Conocí la Ciencia Cristiana hace muchos años cuando mi pequeño hijo estaba sufriendo de ataques epilépticos. Vivíamos en una granja, y cuando tenía los ataques lo llevaba de inmediato al médico. El médico hacía todo lo que podía, pero siempre que le preguntaba si la enfermedad se podía sanar, no me respondía.
Una buena amiga, que era practicista de la Ciencia Cristiana, me habló sobre la Ciencia Cristiana, y esas conversaciones me trajeron la paz y el consuelo que tanto había anhelado. Le pedí que me ayudara, y ella amorosamente oró por nosotros. Me alentó para que comprendiera que la ayuda que necesitábamos no estaba lejos, sino que Dios está siempre donde estamos nosotros. Así aprendí a confiar solamente en Dios.

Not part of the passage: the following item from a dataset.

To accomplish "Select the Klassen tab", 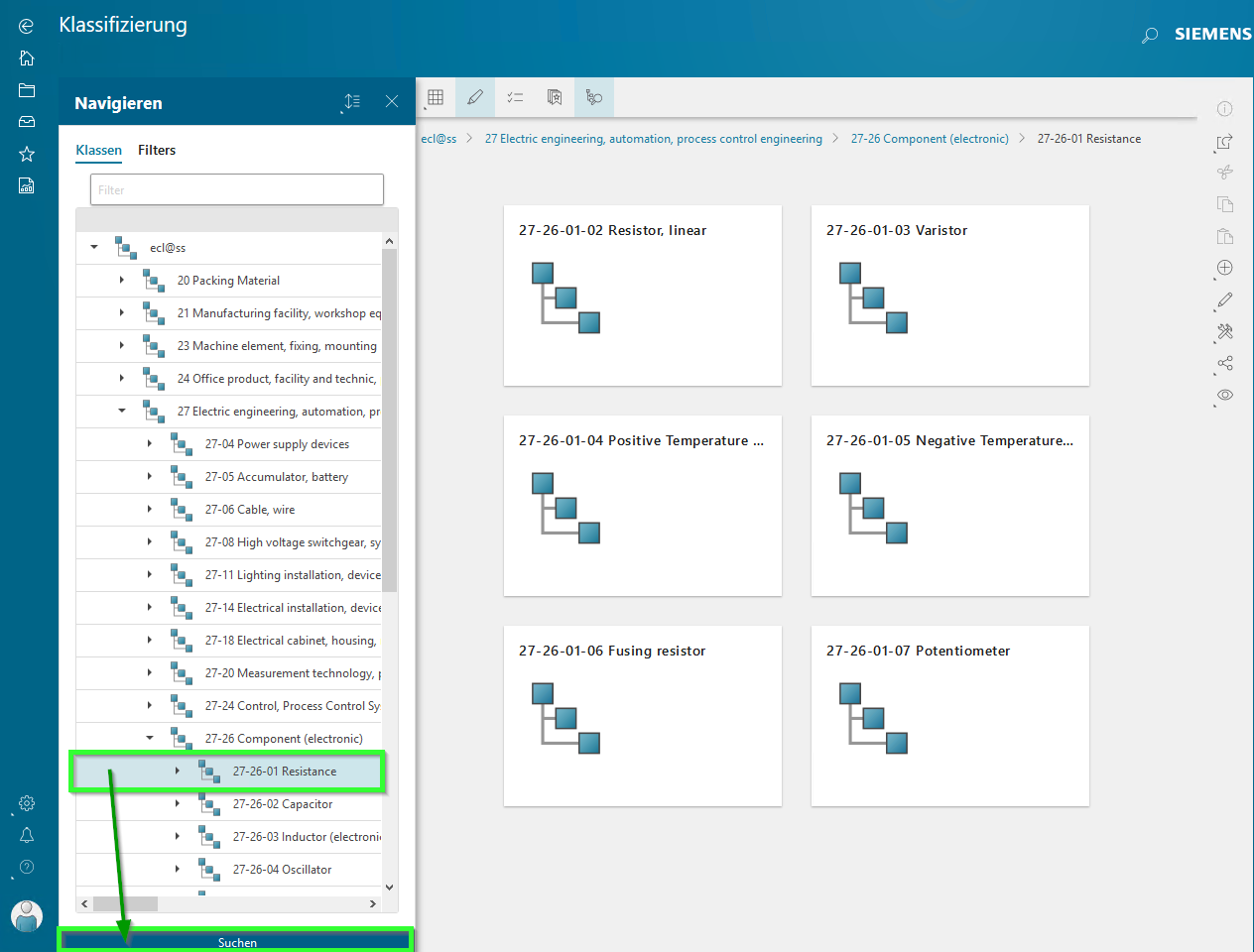I will point(98,150).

Desde ese momento, cuando los primeros síntomas de epilepsia aparecían, oraba a Dios, sabiendo que sólo la actividad del Amor divino estaba presente. El reconocimiento de la omnipresencia del amor de Dios me daba confianza y paz interior. Luego de mantenerme firme dos veces cuando los síntomas de epilepsia aparecieron, el niño fue sanado. El temor había sido echado fuera. ¡Qué bendición!